Quase todo mundo já passou por isso: entrar em um cômodo e esquecer o motivo, não lembrar o nome de alguém conhecido ou confundir informações simples do dia a dia. Na maioria das vezes, esses episódios são normais. Mas, com o avanço da idade, alguns sinais merecem atenção. Para o neurologista e neuropsiquiatra Richard Restak, distinguir distração de deterioração cognitiva é essencial — e hábitos cotidianos podem fazer toda a diferença.
Lapsos comuns ou sinais de alerta?

Segundo Restak, grande parte das falhas de memória não está ligada a doenças neurológicas, mas à falta de atenção. Em entrevista ao The Guardian, ele explica que o cérebro só consegue recuperar uma informação se ela tiver sido corretamente registrada.
“Se você está em uma festa, mas com a cabeça no trabalho, pode esquecer o nome de alguém simplesmente porque nunca consolidou essa informação”, afirma. A memória, diz ele, depende de dois processos: armazenar e recuperar. Se o primeiro falha, o segundo se torna impossível.
Quando o esquecimento deixa de ser normal
Nem todo esquecimento, porém, pode ser atribuído à distração. Para o ex-presidente da Associação Americana de Neuropsiquiatria, há situações que acendem um sinal de alerta.
“Se você esquece onde deixou as chaves e depois as encontra dentro da geladeira — ou abre a geladeira e encontra um jornal — isso vai além do esquecimento comum”, alerta Restak. Esses episódios indicam falhas mais profundas nos circuitos cerebrais e podem ser os primeiros sinais de um comprometimento cognitivo mais sério.
É possível prevenir o declínio cognitivo?
Embora não exista garantia absoluta contra doenças como o Alzheimer, cada vez mais estudos apontam que parte dos casos pode ser evitada ou adiada com mudanças no estilo de vida. Restak defende que o cérebro responde bem a estímulos contínuos, mesmo em idades avançadas.
Atividades como leitura regular, exercícios físicos, sono adequado e cuidados com visão e audição ajudam a manter as conexões neurais ativas. A alimentação equilibrada também entra nesse pacote, assim como a redução — ou eliminação — de hábitos prejudiciais.

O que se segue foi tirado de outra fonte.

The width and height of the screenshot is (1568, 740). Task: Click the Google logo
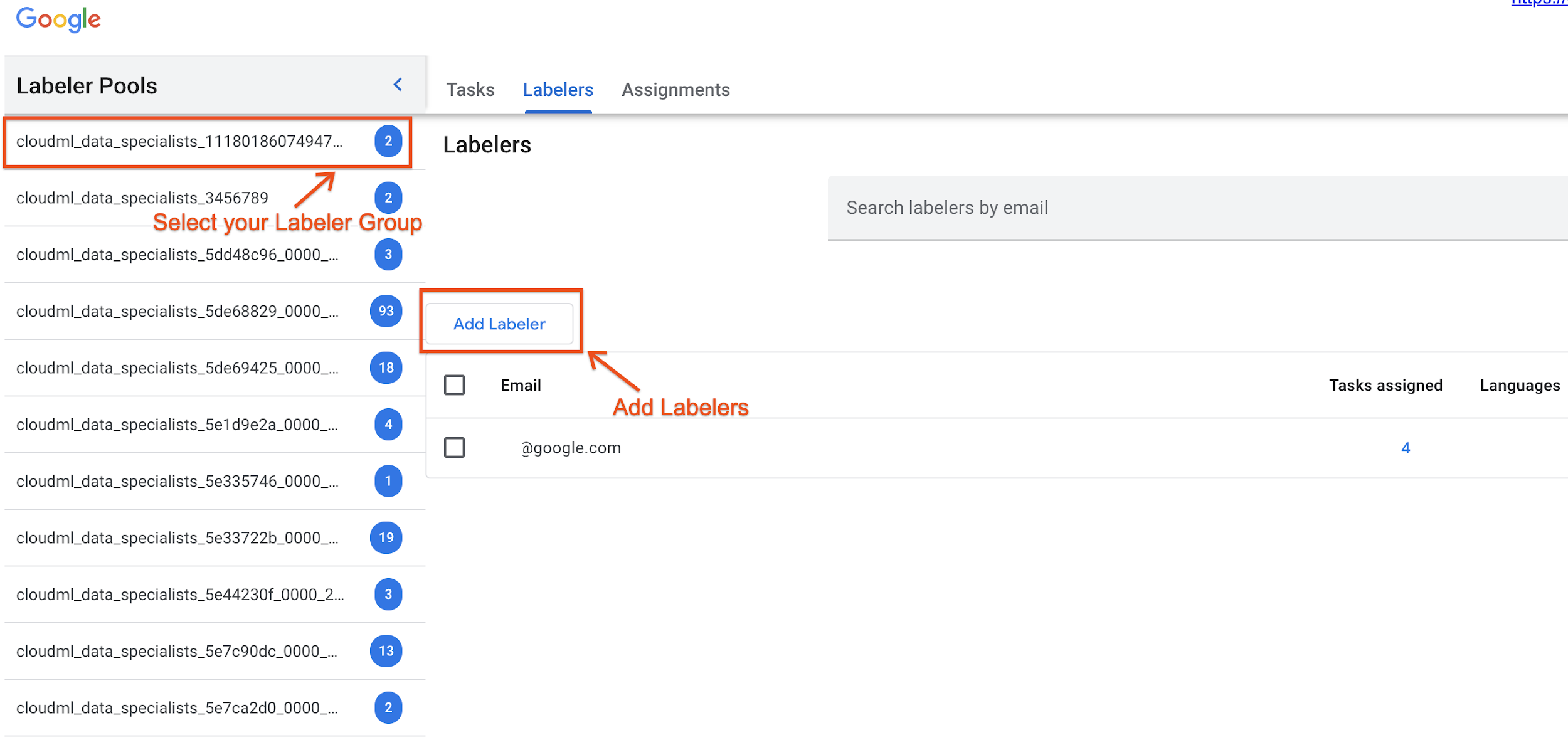click(58, 19)

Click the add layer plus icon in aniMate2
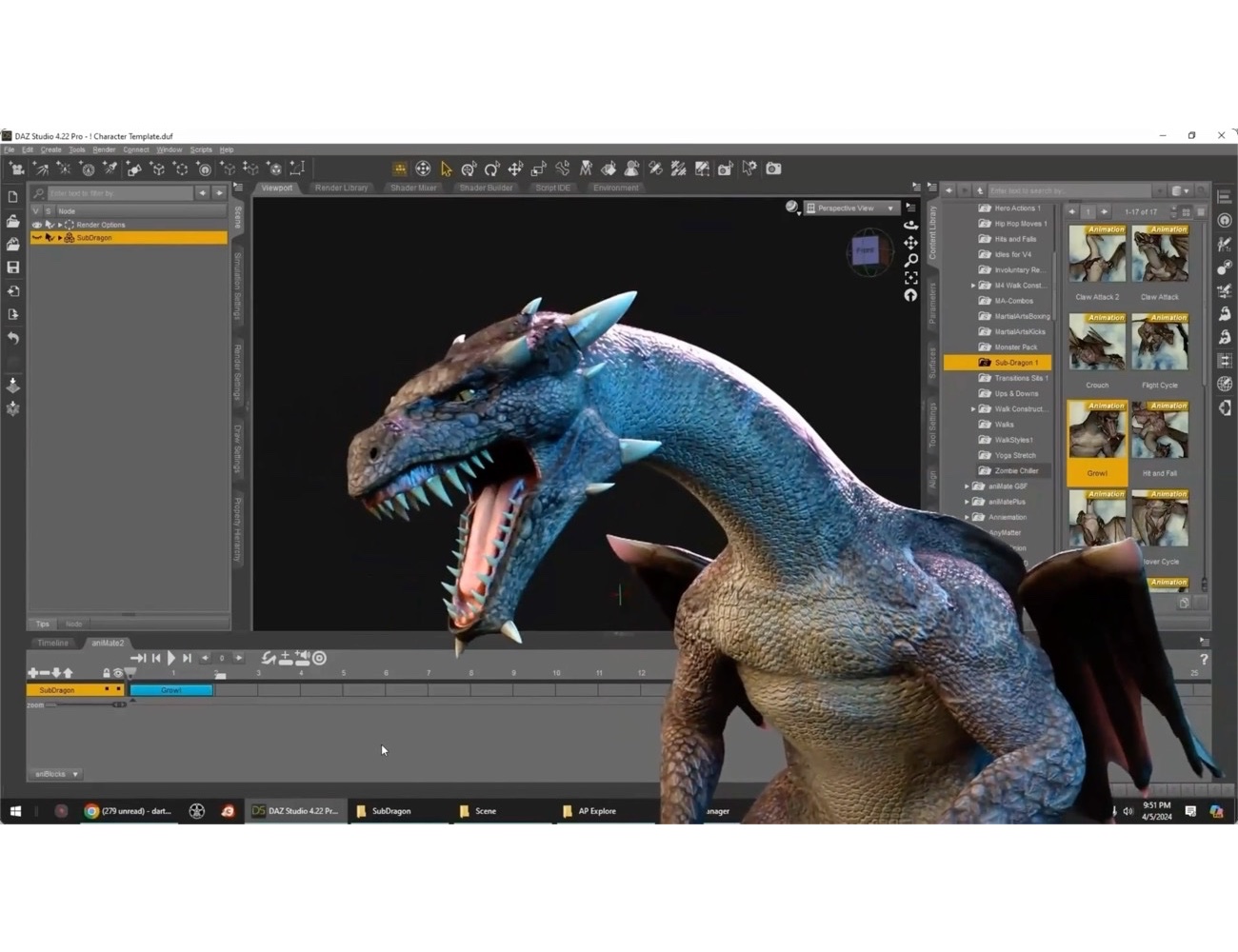[x=284, y=657]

O álcool como inimigo silencioso do cérebro

É nesse ponto que a posição de Restak se torna mais contundente. Para ele, o consumo de álcool após os 65 anos representa um risco desnecessário para a saúde cerebral.
“O álcool é uma neurotoxina — muito fraca, mas ainda assim uma neurotoxina. Ele não é bom para as células nervosas”, afirma. Por isso, sua recomendação é clara: abstinência total e permanente a partir dessa idade.
Segundo o neurologista, com o envelhecimento, o cérebro se torna mais vulnerável a substâncias que antes eram toleradas com menos impacto. O que parecia um consumo moderado pode passar a ter efeitos cumulativos e prejudiciais.
Reduzir riscos, não prometer milagres
Restak faz questão de frisar que nenhuma mudança de hábito oferece proteção absoluta contra a demência. Em vez disso, ele propõe uma analogia simples: dirigir um carro.
“Não dá para garantir que você nunca sofrerá um acidente. Mas usar cinto de segurança, controlar a velocidade e manter o carro em bom estado reduz muito as chances”, explica. Com o cérebro, o raciocínio é semelhante: cuidar da saúde mental diminui riscos, mesmo sem eliminá-los completamente.
Um recado direto para uma população que envelhece
Em um mundo onde a expectativa de vida aumenta e o envelhecimento cognitivo se torna uma preocupação central, o alerta de Restak ganha peso. Ele não propõe soluções milagrosas nem promessas exageradas, mas escolhas práticas e baseadas em décadas de experiência clínica.
A mensagem final é clara: lapsos de memória fazem parte da vida, mas ignorar sinais persistentes — ou manter hábitos potencialmente nocivos — pode custar caro no longo prazo. Cuidar do cérebro, segundo o neurocientista, é uma forma de investir em autonomia, qualidade de vida e clareza mental no futuro.